La police est-elle légitime ?

Des policiers s’adonnent au profilage ethnique en contrôlant respectivement dix fois et cinq fois plus les hommes de peau noire et ceux perçus comme arabe que des hommes blancs. Mais, dans le même temps des policiers ont participé au vaste coup de filet international de fin 2023 permettant de sauver 149 personnes étrangères des griffes des trafiquants et d’arrêter 281 personnes, soupçonnées de traite d’êtres humains.

En 2022, des policiers ont causé la mort de 39 personnes au cours de leurs interventions. Mais, 38 d’entre eux ont perdu la vie dans leur mission.

Régulièrement, des policiers se mettent en danger pour sauver des citoyens sur le point de se suicider. Mais alors que le taux de suicide moyen en France est de 14 pour 100 000 habitants, celui qui atteint leurs rangs est de 29 pour 100 000 agents.

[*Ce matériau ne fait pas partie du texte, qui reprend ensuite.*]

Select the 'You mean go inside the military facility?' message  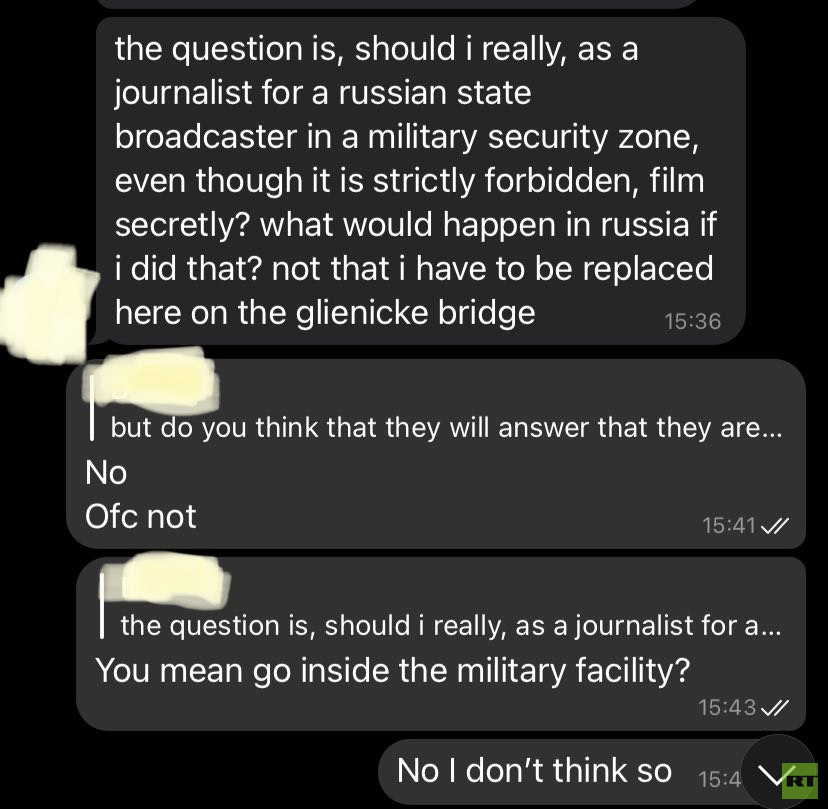pyautogui.click(x=392, y=670)
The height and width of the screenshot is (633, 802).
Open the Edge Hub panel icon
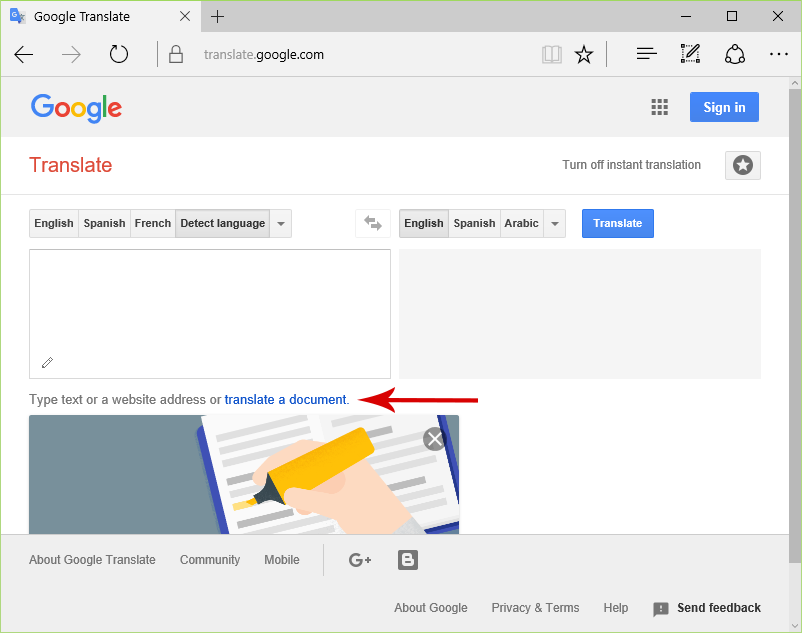pos(646,54)
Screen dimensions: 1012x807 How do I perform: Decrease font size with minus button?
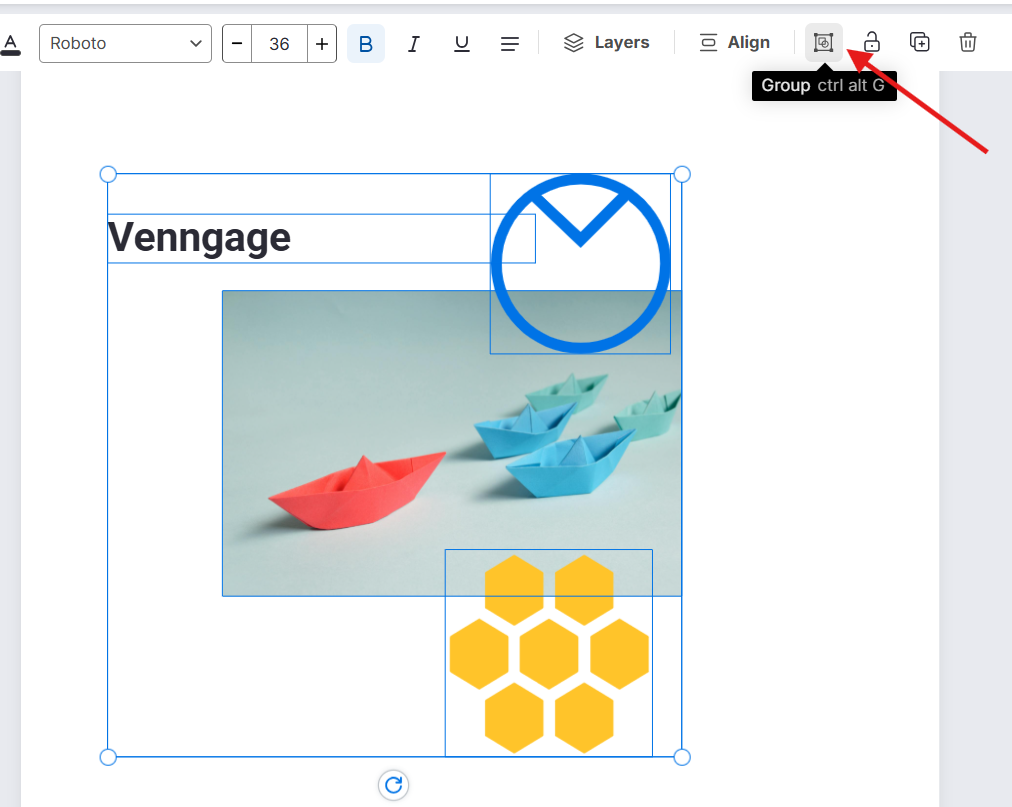pyautogui.click(x=237, y=44)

Des policiers répriment violemment certaines manifestations chargeant indifféremment les foules, et cherchant à les coincer dans des nasses, pour mieux les tabasser. Mais, parallèlement, des policiers sécurisent aussi le cheminement de bien d’autres regroupements de rue, en collaboration étroite avec leurs organisateurs, protégeant parfois même le défilé contre les menaces de confrontations violentes de la part de contre-manifestants d’extrême droite.

Des policiers commettent des agressions illégitimes régulièrement documentées et attestées. Mais, des policiers interviennent tout aussi souvent, sinon plus, pour neutraliser d’une manière musclée des auteurs de violences conjugales et familiales.

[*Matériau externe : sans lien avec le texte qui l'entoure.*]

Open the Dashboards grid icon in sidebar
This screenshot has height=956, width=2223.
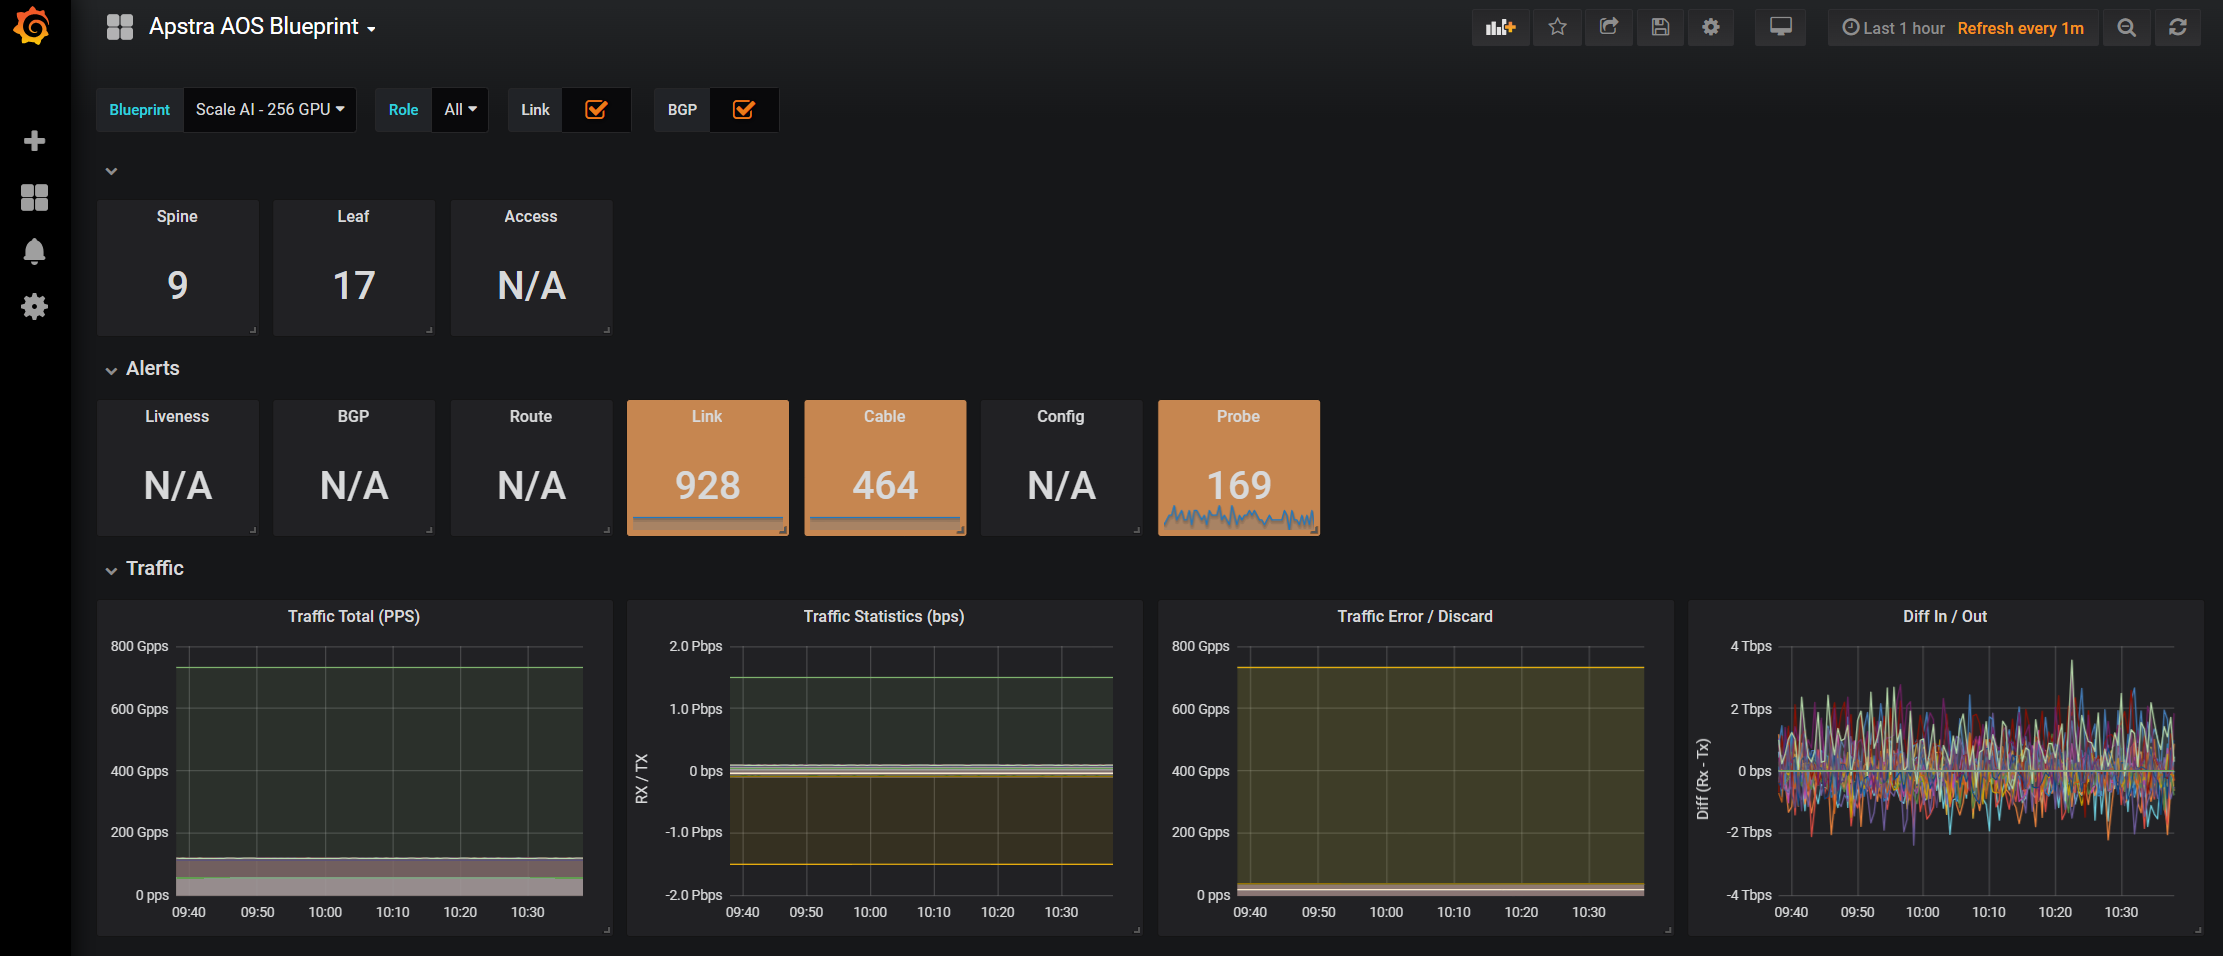34,197

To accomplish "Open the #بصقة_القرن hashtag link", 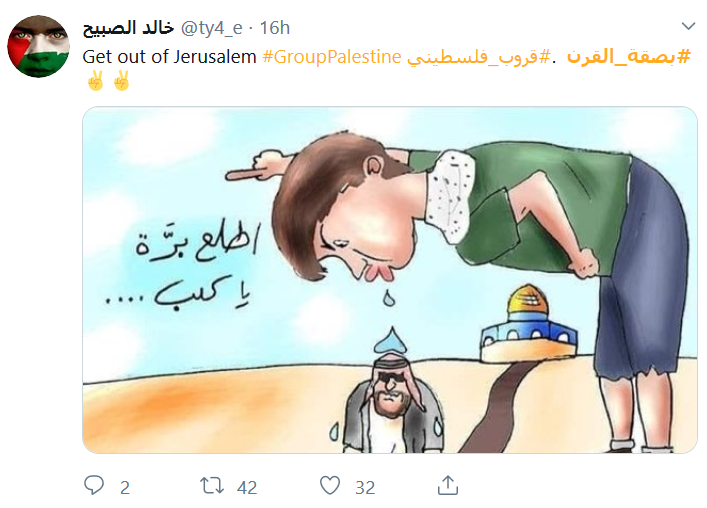I will tap(629, 57).
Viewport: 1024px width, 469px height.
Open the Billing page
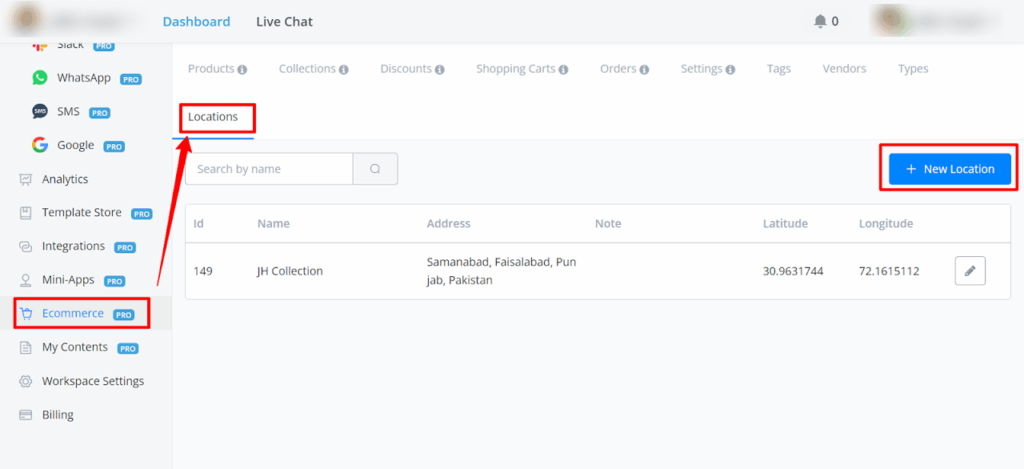pos(57,415)
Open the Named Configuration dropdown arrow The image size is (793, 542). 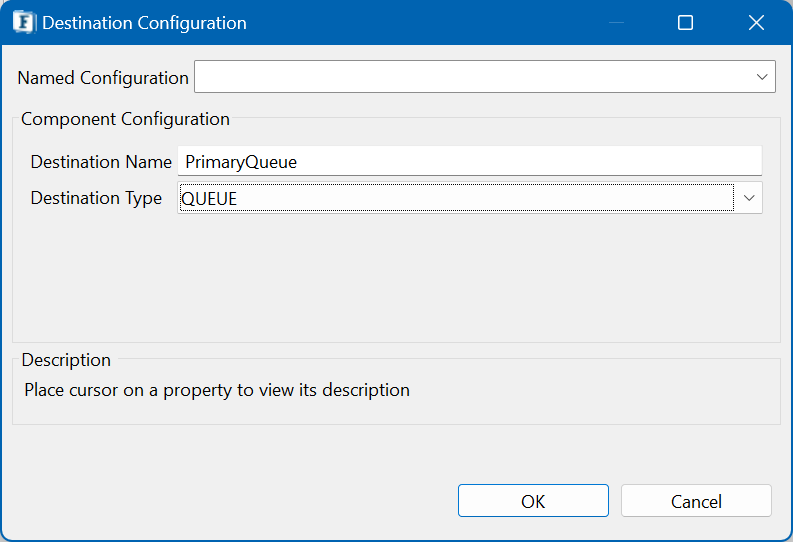[x=762, y=77]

Des policiers sont responsables de bavures sanglantes blessant gravement ou mortellement des citoyens qui ne les mettaient pas en danger. Mais des policiers abattent aussi des terroristes qui viennent eux-mêmes de commettre des crimes et entendent continuer.

Entre 2013 et 2017, 23 000 condamnations pour outrage à agent ont été prononcées par la justice. Entre 2005 et 2015, 89 cas de violences policières illégitimes ont pu être alléguées par l'ACAT (ONG chrétienne de défense des droits de l'homme). Un seul cas a donné lieu à une condamnation à de la prison ferme pour le policier incriminé.

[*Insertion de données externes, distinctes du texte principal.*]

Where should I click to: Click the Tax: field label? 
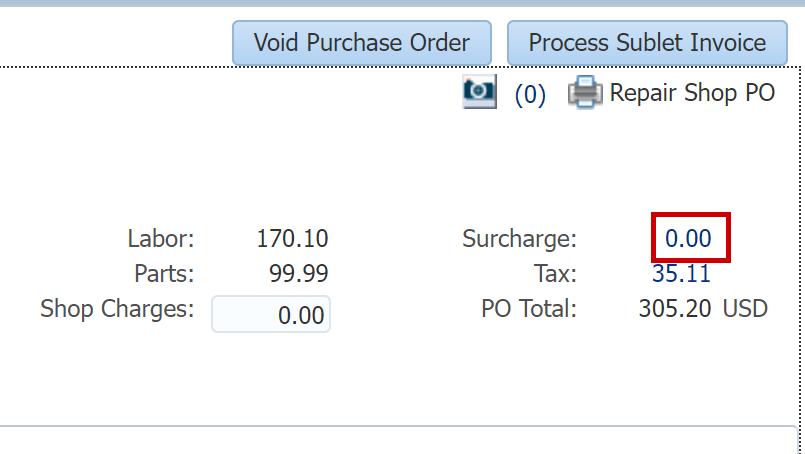point(555,274)
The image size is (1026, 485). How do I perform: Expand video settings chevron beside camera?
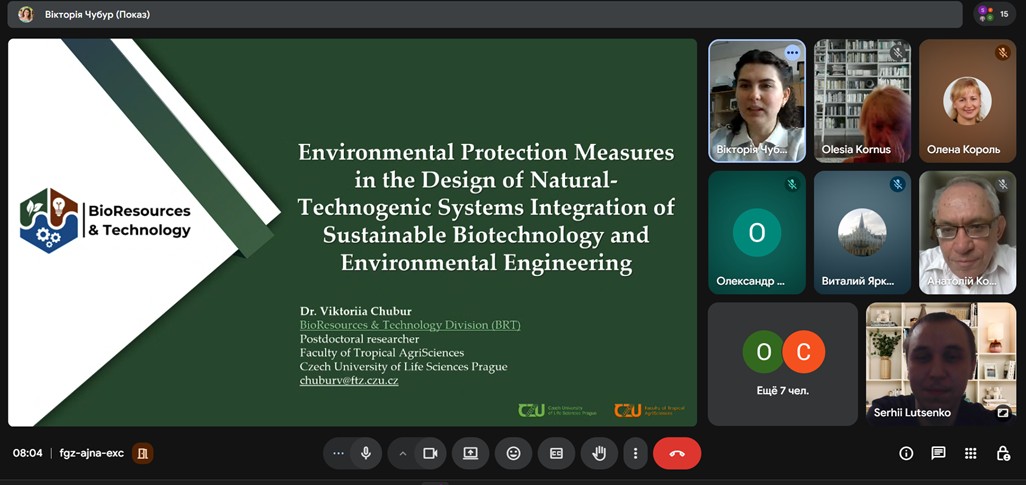pyautogui.click(x=403, y=453)

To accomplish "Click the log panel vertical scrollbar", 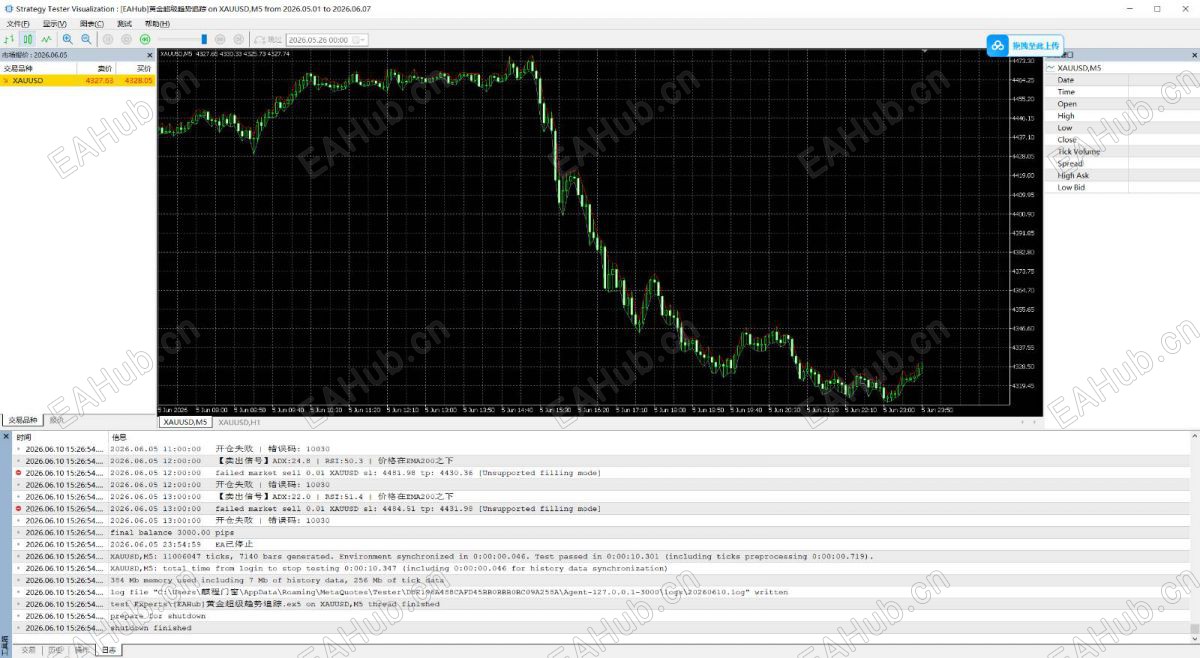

Entre 1940 et 1944, la police et la gendarmerie françaises se sont mises au service de l’occupant nazi, lui servant de bras armé pour ficher, arrêter et faire déporter plus de 75 000 juifs. Mais, près de 1 200 policiers sont entrés dans la résistance, 700 étant déportés et 177 perdant la vie lors du combat pour libérer Paris au mois d’août 1944.

Y a-t-il de la place pour une nuance entre « tout le monde déteste la police » hurlé par certains manifestants et « il n’y a pas de violences policières » répété à l’envie par tous les ministres de l’intérieur successifs ? Les forces de l’ordre se voient déléguer le monopole de la force pour faire régner l’ordre public. Et il faut continuer à le leur confier, au risque de voir tout-un chacun se faire justice soi-même. Reste à définir si l’usage qui en est fait est légitime ou non. On ne peut faire confiance en la corporation policière qui fait régulièrement corps pour défendre l’indéfendable, certains de ses membres n’hésitant pas à mentir, falsifier et frauder pour y parvenir. On ne peut faire totale confiance en un parquet qui tient les forces de l’ordre sous son autorité directe et qui classe massivement sans suite les plaintes déposées par leurs victimes. On ne peut faire confiance en une autorité politique si dépendante d’une police chargée de sa sécurité. Seule une instance judiciaire indépendante en charge de cette mission pourrait traiter des violences et autre bavures policières, en relaxant ou en condamnant les accusés, au regard des faits, des actes et des paroles tombant sous le coup de la loi.